**Task objective**
Line by line, print the records exactly as they are, dropping the pictures.

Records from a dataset
==*==

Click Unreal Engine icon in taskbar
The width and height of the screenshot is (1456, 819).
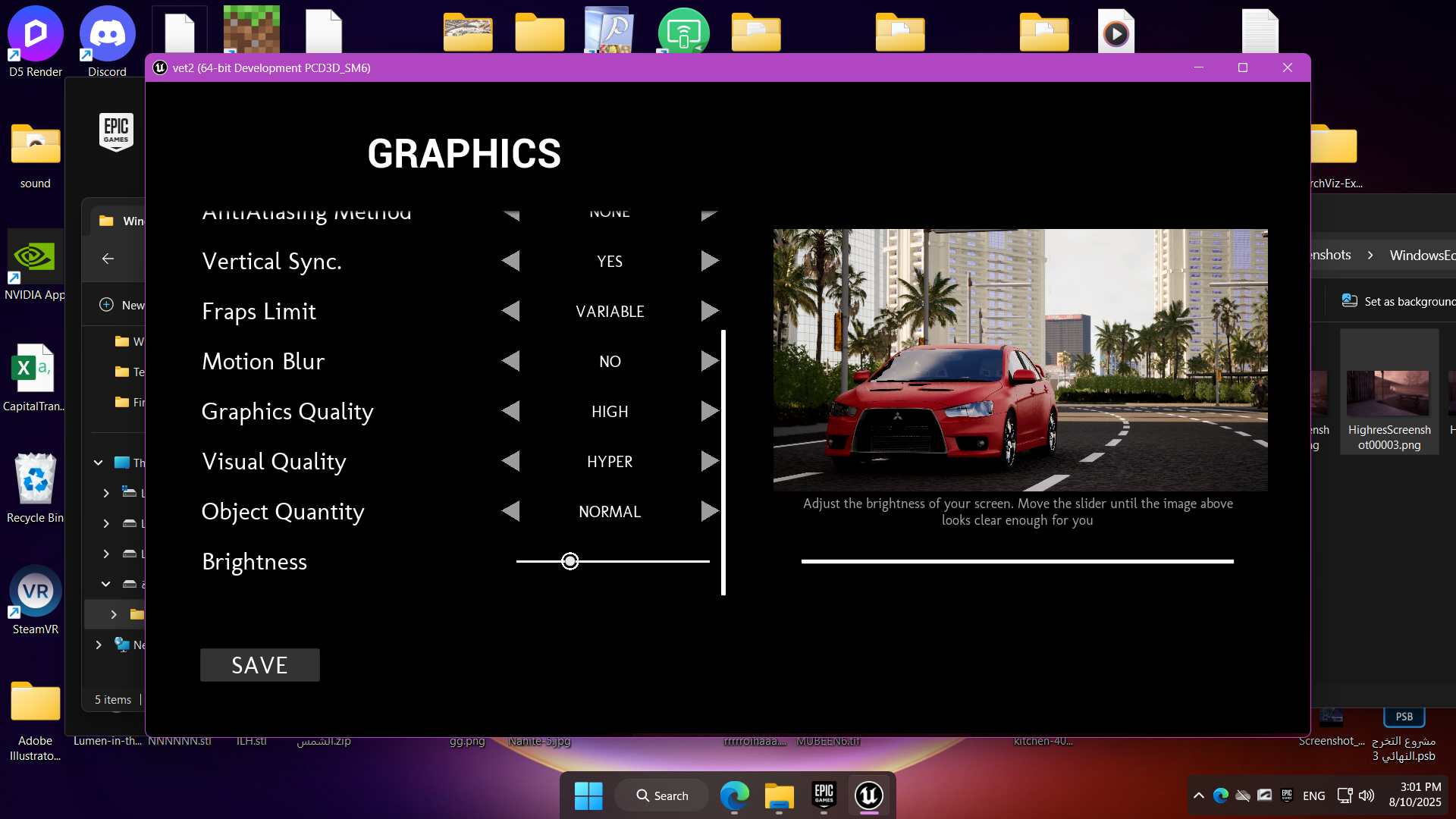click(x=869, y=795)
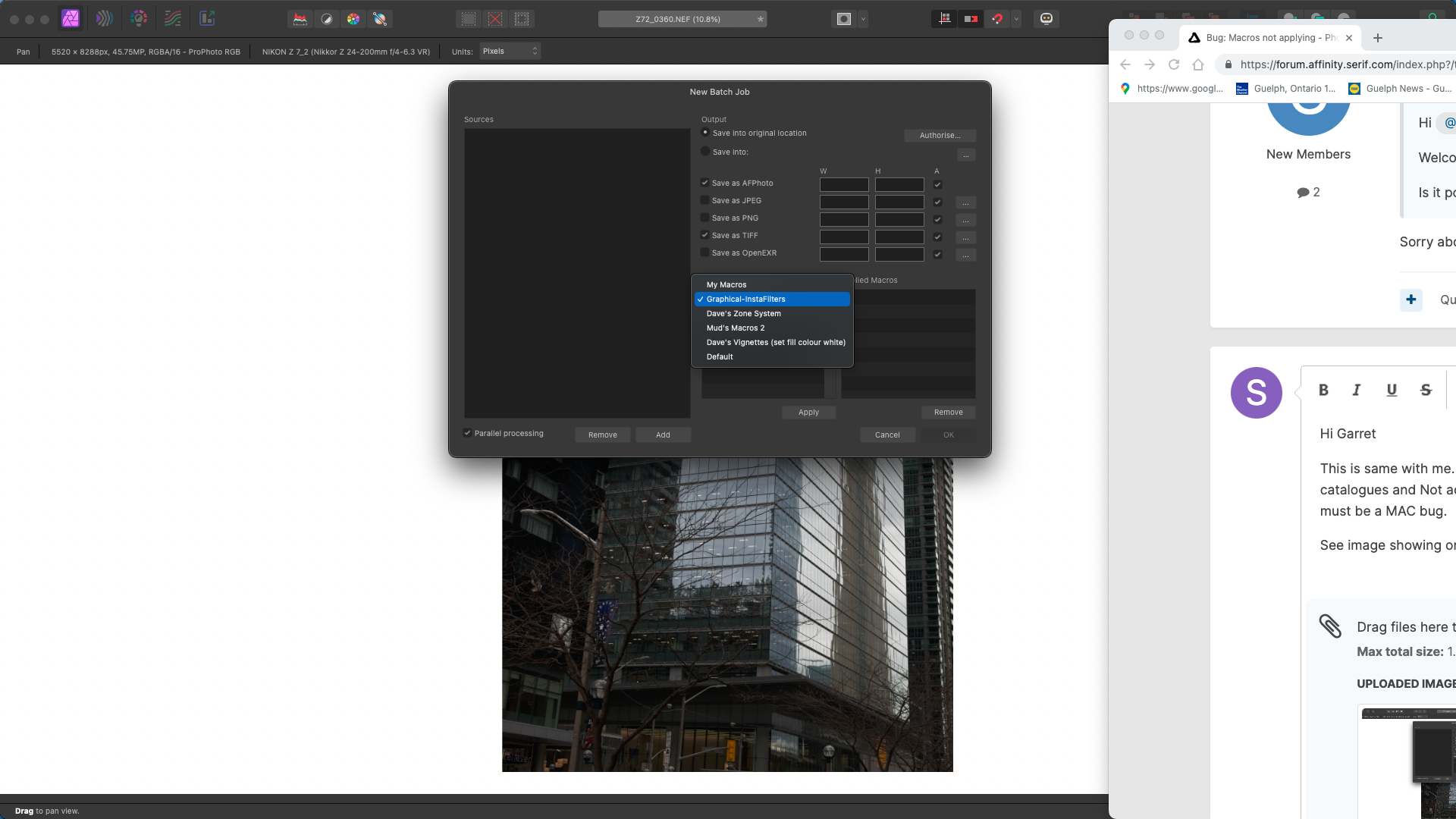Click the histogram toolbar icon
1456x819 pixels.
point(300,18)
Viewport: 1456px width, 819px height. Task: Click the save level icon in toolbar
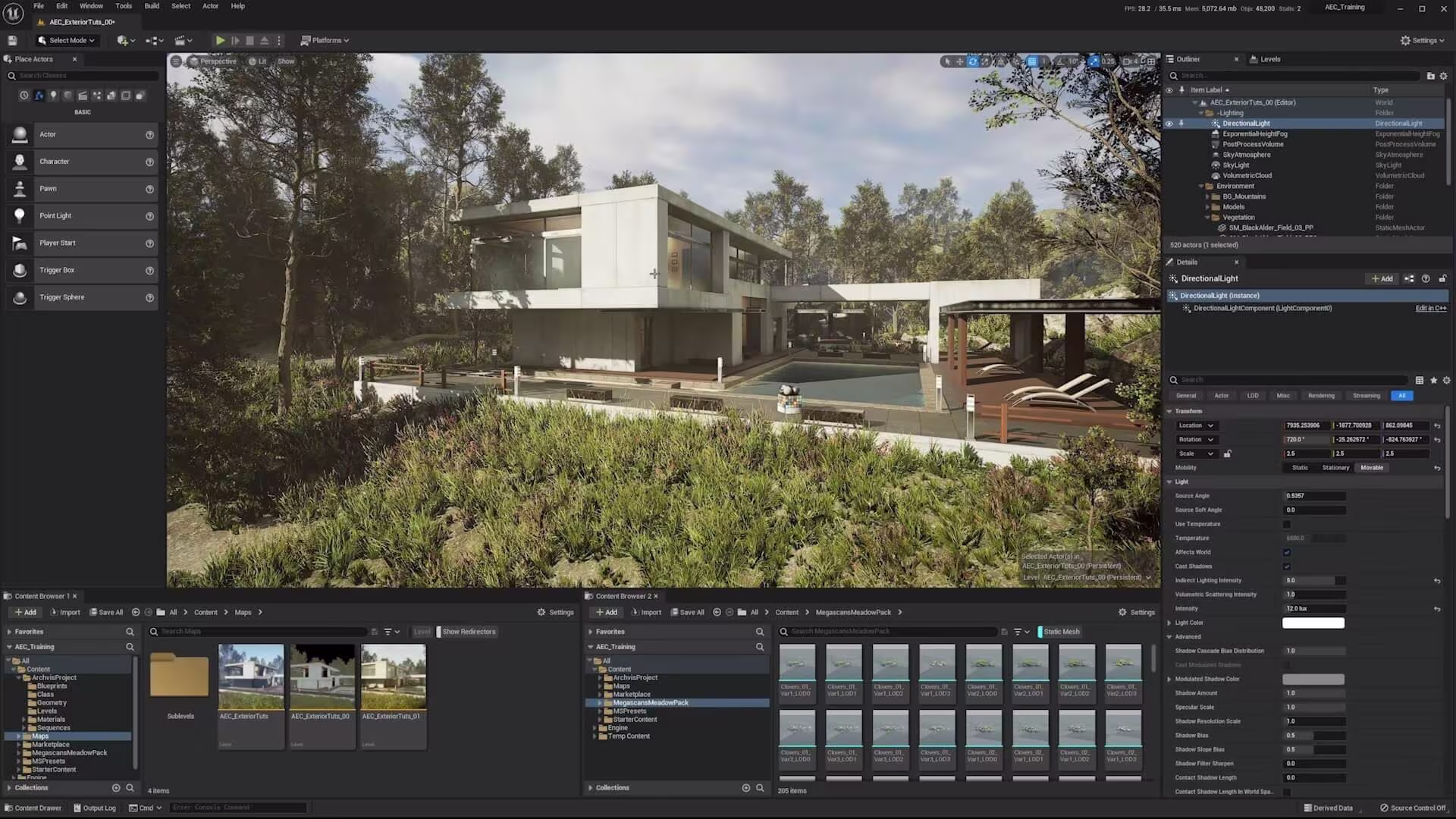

==*==

**Output of the task**
Click Unreal Engine icon in taskbar
The width and height of the screenshot is (1456, 819).
click(x=869, y=795)
Click the histogram toolbar icon
1456x819 pixels.
point(300,18)
Viewport: 1456px width, 819px height. Task: Click the save level icon in toolbar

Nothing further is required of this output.